I had to wonder though. Was he right? I couldn’t help but google up the Indian National Emblem on my laptop. And each and every image result brought up exactly that which he had described. Three majestic lions, with an additional one hidden from view, and the line “Satyamev Jayate” that had been inscribed at the bottom, in addition to a horse and an elephant with a dharma chakra that he had failed to describe. I didn’t mind his inaccuracy but it was the motto that struck me hard.
“Satyamev Jayate”. The Truth Alone Triumphs.
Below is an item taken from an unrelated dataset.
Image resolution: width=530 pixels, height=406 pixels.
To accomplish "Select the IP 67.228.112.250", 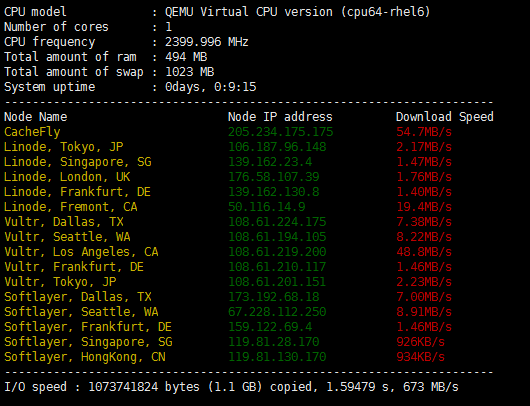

“But does truth really triumph?”, I asked myself. A common answer that I had encountered during many a coffee table debate to the perennial question over India’s Corruption was that people in India weren’t honest or brave enough to come forward with the truth. That even if a few good people actually had the guts to come forward and expose corruption, like how Satyajit Dubey or Manjunath Shanmugham did, they’d be murdered in cold blood by some hired muscle of the perpetrators and continue doing what they did best: pocketing money that was not meant to be looted by them.
And yet, in this age of 24X7 news, I would have led myself to believe that at least the glare and scrutiny of the media would help such people come forward and be backed up from the constant threats that came from the accused. I remembered how the media helped bring justice to Jessica Lall and made a hero out of her sister Sabrina who had fought a lonely battle to get the murderer, Manu Sharma convicted. And she still remained unharmed to this day. Even a movie, “No One Killed Jessica”, was made on her struggle. But for every Sabrina that sees the light of the day, there’s also a Ruchika Girhotra.
Ruchika Girhotra’s case was one that had acquired an air of outrage in recent times. Ruchika was a budding Tennis player who, at the age of 14 was molested by Inspector General Of Police, SPS Rathore. Girhotra had complained against this sexual abuse, and after seeing her family, and especially her brother being subjected to abuse and intimidation from the police under Rathore, had committed suicide. In the trial that followed, which itself gave a verdict 19 years after the incident, Rathore was let off with a 6 month jail sentence, and bail was granted a few minutes after sentencing. Rathore’s smiling celebration of victory was replayed over and over again, amplifying the highly charged atmosphere that had surrounded the case.
A media campaign titled “Justice for Ruchika” had followed. Signature campaigns were conducted. And inspite of everything that had followed and had been covered to every minute detail by the media, the case had died a quiet death a few days back: The CBI filed a closure report dropping the charges of torture meted out to Ruchika’s brother, and Rathore is currently out on bail having served 6 months of an 18 months sentence that was obtained on appealing the original verdict. The Girhotras have allowed the CBI to file the report, and while it has been challenged by her friend Aradhana Gupta’s family, the very fact that her own blood has given up shows the perversity of the system.
And I have to wonder at times, is “Satyamev Jayate” just a slogan that’s now being appropriated by Aamir Khan for his path-breaking show? Instead of debating whether or not Aamir Khan’s being a saint by hosting this show, instead of posting Facebook and Twitter updates over the issue of the week and then moving on to the next one the next week, we all need to stop this madness and look at the national emblem that’s in our currency, on our passports, and on top of the caps worn by our policemen and armed forces.
Are we deserving as a nation to have a lofty ideal like Honesty being included on our national emblem in the form of “Satyamev Jayate”? Is a country like India where forget Justice, even closure on the most trivial of matters like property disputes takes decades to reach, does Truth Really Triumph?
My argument had reach it’s crescendo. And the rain, oblivious to the upheaval that had happened inside my head, continued to pour.